** TUGAS YANG DIBERIKAN **
Ketik ulang bagian teks tentang dakwah moderat Sunan Kudus di bawah ini, mulai dari "Jumat, 12 Desember" sampai dengan "hidup dalam kedamaian.", termasuk kedua bagian itu.

** TEKS YANG DIBERIKAN **
———
Jumat, 12 Desember 2014

Dakwah Moderat Ala Sunan Kudus



STRATEGI DAKWAH MODERAT SUNAN KUDUS
A.    Pendahuluan
Dewasa ini, radikalisme di Indonesia sangat banyak terjadi. Penyebabnya beragam ada yang disebabkan berbeda ras, suku, adat istiadat, bahkan agama. Sungguh ironi jika hanya karena perbedaan membuat perpecahan. Padahal perbedaan yang ada di dunia ini merupakan takdir tuhan. Semua agama mengajarkan agar semua umat manusia hidup dalam kedamaian.
Perbedaan bukanlah sebagai penghalang kerukunan manusia, akan tetapi sebagai perekat keanekaragaman. Sebagaimana semboyan negara Indonesia yakni bhineka tunggal ika yang artinya berbeda-beda tapi tetap satu jua. Itulah yang menjadi falsafah bangsa yang dapat mempersatukan rakyat Indonesia dari sabang hingga merauke.
Kalau kita tengok sejarah panjang perjuangan bangsa dari zaman penjajahan sampai kemerdekaan, tanpa adanya persatuan dan kesatuan dari semua elemen masyarakat mungkin hingga kini kita masih di perbudak penjajah. Tetapi karena semangat nasionalisme untuk merdeka walaupun dari agama yang berbeda, suku yang tak sama dan beragam budaya menjadikan Indonesia dapat menggenggam kemerdekaan hingga kita rasakan bersama. Kita ingin persatuan dan kesatuan bangsa akan kekal abadi, tidak peduli agama yang berbeda, kita hidup berdampingan dan saling membutuhkan satu dengan lain.
———
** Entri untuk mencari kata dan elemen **
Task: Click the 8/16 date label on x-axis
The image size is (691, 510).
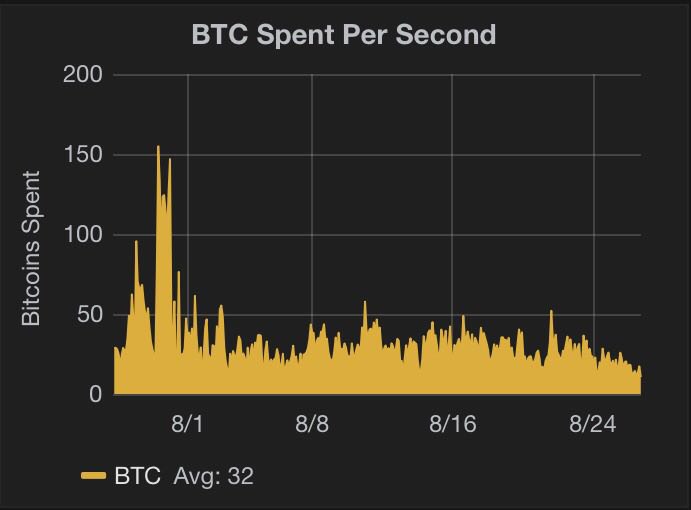Action: tap(452, 423)
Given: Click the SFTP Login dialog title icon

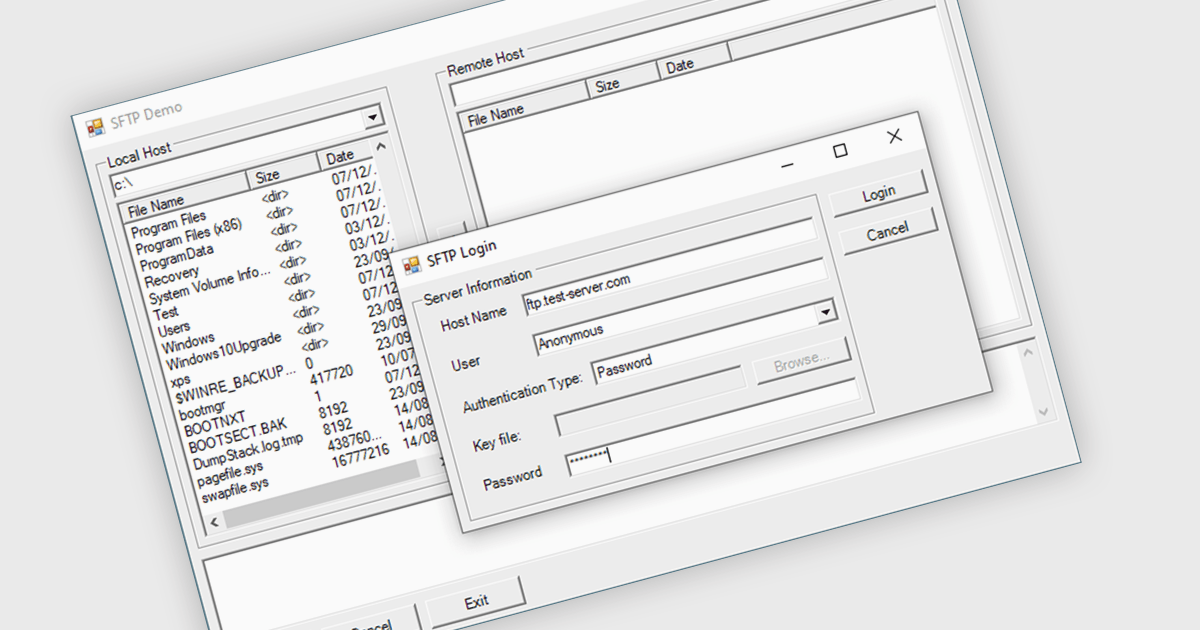Looking at the screenshot, I should (411, 265).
———
** HASIL PENGERJAAN TUGAS **
Jumat, 12 Desember 2014

Dakwah Moderat Ala Sunan Kudus



STRATEGI DAKWAH MODERAT SUNAN KUDUS
A.    Pendahuluan
Dewasa ini, radikalisme di Indonesia sangat banyak terjadi. Penyebabnya beragam ada yang disebabkan berbeda ras, suku, adat istiadat, bahkan agama. Sungguh ironi jika hanya karena perbedaan membuat perpecahan. Padahal perbedaan yang ada di dunia ini merupakan takdir tuhan. Semua agama mengajarkan agar semua umat manusia hidup dalam kedamaian.